After 23 bloody years
Indonesia, East Timor and U.S. imperialism
By Deirdre Griswold
The Clinton administration and the U.S. Senate are claiming
the moral high ground in calling on the Indonesian government
to find a "political solution" to the status of East Timor. But
they are conveniently forgetting how this small territory
became enslaved in the first place.
The island of Timor is in the South Pacific. It fell under
colonial domination hundreds of years ago. Holland claimed the
western half as part of its vast Dutch East Indies. Portugal
took over East Timor.
Dutch rule ended after World War II when the many islands it
had exploited in the Pacific united and became the Republic of
Indonesia. However, Portuguese colonial rule continued in East
Timor until 1974 when, weakened by the loss of its African
colonies, Portugal yielded to the independence movement led by
Fretilin, the Revolutionary Front for an Independent East
Timor.
East Timor's independence was short lived. Some 30,000
Indonesian troops invaded the small country on Dec. 7, 1975.
Nearly a quarter century of brutal occupation and heroic
resistance have followed. Some 200,000 Timorese people are
estimated to have died in this unequal struggle--about a third
of the total population.
The leader of the independence movement, Xanana Gusmao, has
long been imprisoned, along with many others.

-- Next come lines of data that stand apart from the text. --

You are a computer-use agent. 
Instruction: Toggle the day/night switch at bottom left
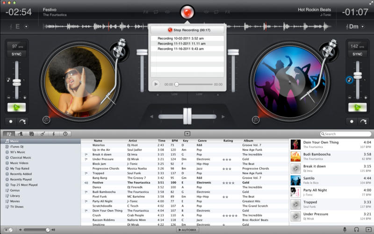[x=7, y=230]
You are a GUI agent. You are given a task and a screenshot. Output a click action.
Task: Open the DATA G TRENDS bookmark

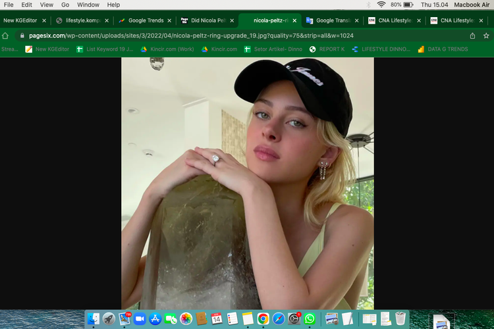click(447, 49)
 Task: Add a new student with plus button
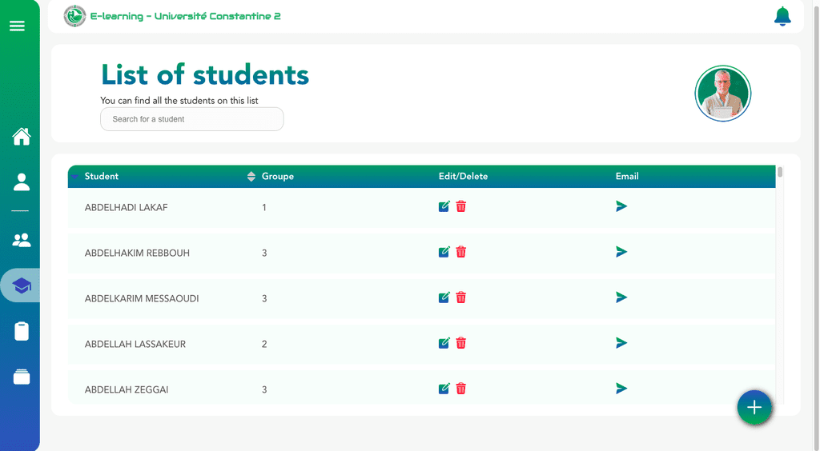click(x=754, y=407)
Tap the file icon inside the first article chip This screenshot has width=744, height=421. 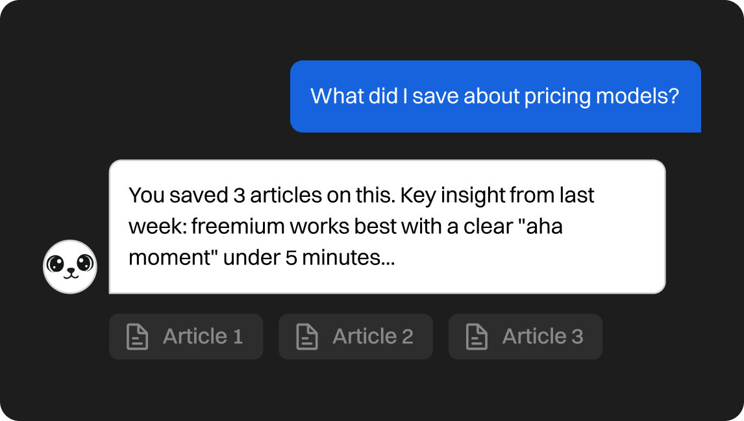(137, 337)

Now, for the first time in all these years, top officials of
the Indonesian government-- President B.J. Habibie, Information
Minister Yunus Yosfiah and Foreign Minister Ali Alatas--have
made statements indicating that independence could be an option
if the people of East Timor reject autonomy in a
referendum.
So far, this has not been translated into any action, such
as removing troops from East Timor, disbanding paramilitary
thugs or releasing political prisoners. The East Timor Action
Network reports that the killing of Timorese civilians by the
Indonesian military continues.
However, even a mention of the possibility of independence
would have been impossible just a year ago.

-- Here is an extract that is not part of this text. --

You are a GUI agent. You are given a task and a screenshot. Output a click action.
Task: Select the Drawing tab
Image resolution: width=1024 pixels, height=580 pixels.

What has happened is that the reign of General Suharto as
Indonesian head of state has ended. Suharto had been the
strongman running Indonesia ever since a bloody military coup
in 1965. The 1975 invasion of East Timor was carried out under
his orders.
Economic crisis sinks Suharto
Suharto was a casualty of the severe economic crisis
gripping Indonesia that last spring led to massive
demonstrations demanding his resignation. When the protests
began to move from peaceful student marches to street fighting
with the military involving masses of poor people, he finally
stepped down, leaving Habibie in charge.
The U.S. Senate recently passed a resolution, SR 237, that
called on the Indonesian government to enact political reforms
and protect human rights. It also urged the United States to
work actively to support self-determination for the East
Timorese.
But it is deceptive, to say the least, for the U.S.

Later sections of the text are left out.